Concordato preventivo e applicazione del cram down qualora il voto degli Enti sia determinante per il raggiungimento della maggioranza

27 Luglio 2022

In una procedura di concordato preventivo è stata prevista la suddivisione dei creditori in tre differenti classi: 1) Fisco; 2) Enti previdenziali; 3) Chirografari.Se all'esito delle votazioni nessuna delle tre classi ha espresso il voto favorevole, il Tribunale può omologare il concordato con il cram down, ovviamente, posto che il debito fiscale e previdenziale sia superiore al 50% dell'esposizione complessiva?

Come noto, il novellato art. 180, comma 4, l. fall. dispone – a seguito delle modifiche introdotte con il D.L. 7 ottobre 2020, n. 125, convertito con modificazioni dalla L. 27 novembre 2020, n. 159 - che “il tribunale omologa il concordato preventivo anche in mancanza di adesione da parte dell'amministrazione finanziaria o degli enti gestori di forme di previdenza o assistenza obbligatorie quando l'adesione è determinante ai fini del raggiungimento delle maggioranze di cui all'articolo 177 e quando, anche sulla base delle risultanze della relazione del professionista di cui all'articolo 161, terzo comma, la proposta di soddisfacimento della predetta amministrazione o degli enti gestori di forme di previdenza o assistenza obbligatorie è conveniente rispetto all'alternativa liquidatoria”.

La formulazione attuale risente della modifica introdotta dall'art. 20 d.l. 24 agosto 2021, n. 118 che ha sostituito le parole “Il tribunale omologa il concordato preventivo anche in mancanza di voto”, con “Il tribunale omologa il concordato preventivo anche in mancanza di adesione”.

Detta modifica si applica dalla data del 25 agosto 2021, di entrata in vigore del citato decreto-legge.

A seguito dell'introduzione della nuova disposizione dottrina e giurisprudenza si sono interrogate in merito all'applicabilità di tale meccanismo sostitutivo (c.d. cram down) sia nel caso in cui gli Enti non esprimessero il proprio voto e/o adesione sia nell'ipotesi in cui gli Enti esprimessero il proprio (motivato) diniego.

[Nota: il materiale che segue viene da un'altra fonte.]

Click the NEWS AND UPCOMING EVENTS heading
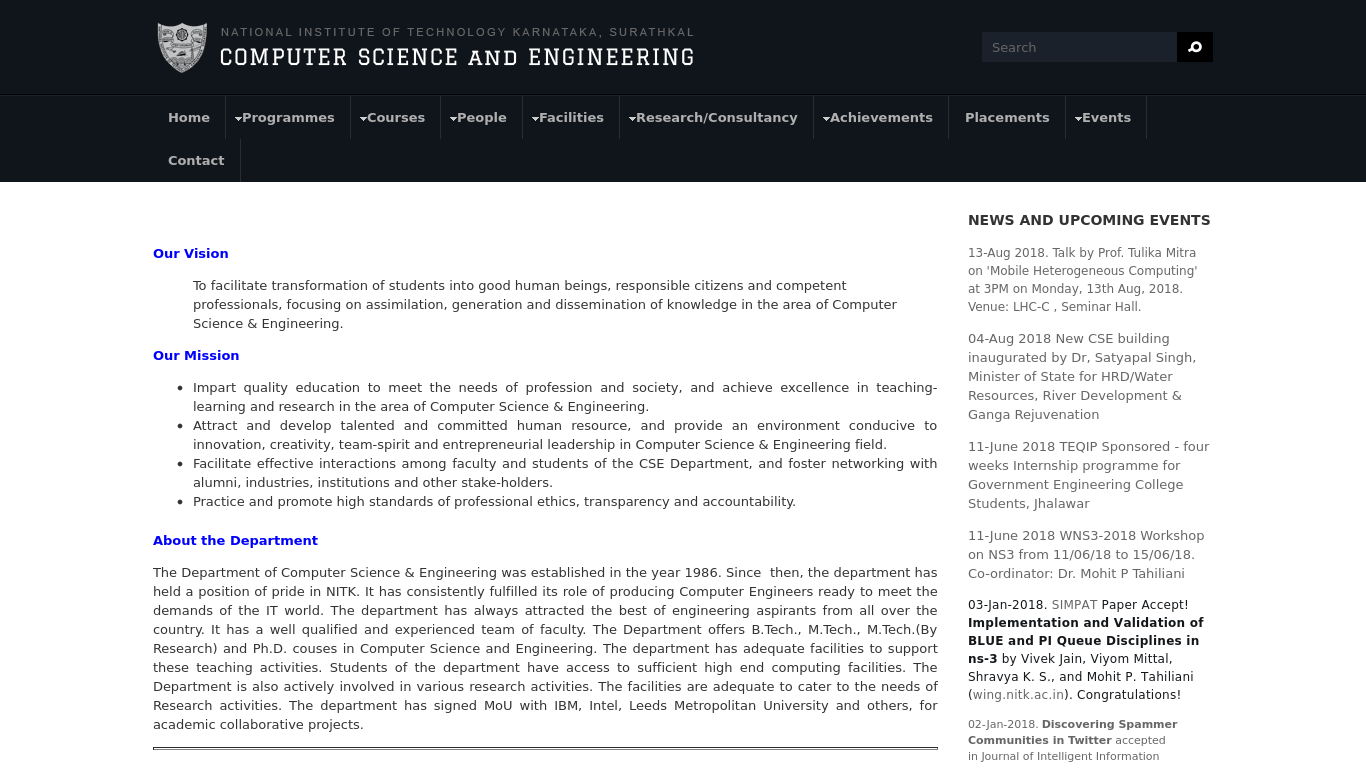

La giurisprudenza più recente e ormai consolidata (si veda, sul punto, Tribunale di Milano, decreto di omologa del 27 gennaio 2022) ritiene che, anche per ragioni logico-sistematiche, il cd. cram down debba trovare applicazione in entrambe le ipotesi in quanto detta disposizione intende “superare ingiustificate resistenze alle soluzioni concordate, spesso registrate nella prassi” (come si legge nella relazione illustrativa al D.Lgs. n. 14/2019), che possono realizzarsi sia in caso di mancata risposta sia allorquando l'ente rigetti espressamente la proposta di trattamento dei crediti fiscali e/o contributivi.

Venendo al caso in esame nell'ipotesi in cui, quindi, gli Enti nel termine previsto dall'art. 177 l. fall. non votino, ovvero, esprimano un voto negativo, il Tribunale, qualora verifichi la maggior convenienza per costoro della proposta di concordato rispetto all'alternativa liquidatoria (sulla base della proposta di concordato, dell'attestazione e della relazione ex art. 172 l.fall. ), potrà disapplicare l'eventuale voto negativo ovvero esprimersi a favore, con l'effetto di operare, surrogandosi agli Enti, una valutazione invece di convenienza.

Ovviamente il Tribunale potrà applicare il c.d. cram down qualora, come nel caso di specie, il voto degli Enti risulti determinante per il raggiungimento della maggioranza sia delle classi sia dei crediti complessivi.

In tale ipotesi, quindi, sulla base della risultanza delle votazioni comunicate dal Commissario Giudiziale, il Tribunale sarà tenuto a fissare l'udienza di omologazione del concordato nel corso della quale dovrà verificare – appunto – l'applicabilità o meno della previsione di cui all'art. 180, comma 4, L.F. e correndone i suindicati presupposti omologherà il concordato con applicazione del c.d. cram down.